Abstract
This article analyzes how Karl Marx’s concept of “alienation”, developed in The Economic and Philosophical Manuscripts of 1844 to explain the worker’s alienation under capitalism, is enriched by Simone Weil’s phenomenological reflection in her 1936 work, "The Laborer Condition . While Marx approaches alienation from a structural critique of the production system, Weil delves into the concrete life experience of the worker, introducing "time" as a key factor in understanding their dehumanization.

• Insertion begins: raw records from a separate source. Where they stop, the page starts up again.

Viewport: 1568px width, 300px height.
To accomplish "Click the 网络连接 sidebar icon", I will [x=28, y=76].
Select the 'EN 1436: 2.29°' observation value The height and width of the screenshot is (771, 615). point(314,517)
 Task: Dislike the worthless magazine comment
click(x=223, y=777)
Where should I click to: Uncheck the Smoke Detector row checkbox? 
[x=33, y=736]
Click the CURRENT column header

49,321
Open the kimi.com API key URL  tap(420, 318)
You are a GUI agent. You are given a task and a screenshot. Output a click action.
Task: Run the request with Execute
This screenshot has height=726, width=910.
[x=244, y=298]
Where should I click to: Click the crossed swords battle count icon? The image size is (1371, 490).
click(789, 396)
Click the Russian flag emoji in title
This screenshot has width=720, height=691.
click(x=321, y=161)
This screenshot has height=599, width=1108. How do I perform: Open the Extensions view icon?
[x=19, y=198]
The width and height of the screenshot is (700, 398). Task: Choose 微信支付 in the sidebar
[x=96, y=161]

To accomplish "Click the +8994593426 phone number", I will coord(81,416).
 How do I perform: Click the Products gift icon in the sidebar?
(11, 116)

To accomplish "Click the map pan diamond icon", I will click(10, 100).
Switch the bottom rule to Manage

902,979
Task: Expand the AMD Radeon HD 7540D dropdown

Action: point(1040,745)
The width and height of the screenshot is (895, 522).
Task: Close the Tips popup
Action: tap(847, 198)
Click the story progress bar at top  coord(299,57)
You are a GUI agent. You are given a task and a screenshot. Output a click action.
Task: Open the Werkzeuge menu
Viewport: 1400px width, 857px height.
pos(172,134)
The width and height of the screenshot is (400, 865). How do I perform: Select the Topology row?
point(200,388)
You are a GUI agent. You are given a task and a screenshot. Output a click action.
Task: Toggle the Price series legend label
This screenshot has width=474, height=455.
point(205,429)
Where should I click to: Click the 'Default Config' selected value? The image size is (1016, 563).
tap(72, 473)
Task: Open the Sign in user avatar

Marx explains alienation as a phenomenon derived from private property and the división of labor, focusing his conclusions on material effects. However, Weil points out that his analysis overlooks experiential dimensions such as the monotony of industrial time, the fragmentation of attention, and the loss of psychological agency in repetitive gestures, which give the worker the feeling of having no control over what they do or think, making alienation not only economic but also existential, where mechanized time drains the worker’s life of meaning.
Weil’s contribution lies in demonstrating that Marx, in prioritizing an abstract critique of the capitalist production system, overlooked how factory temporality corrodes human subjectivity. Her phenomenological reading reveals that capitalist alienation cannot be overcomed solely through structural changes, but by transforming the qualitative relationship between human beings and their labor and time.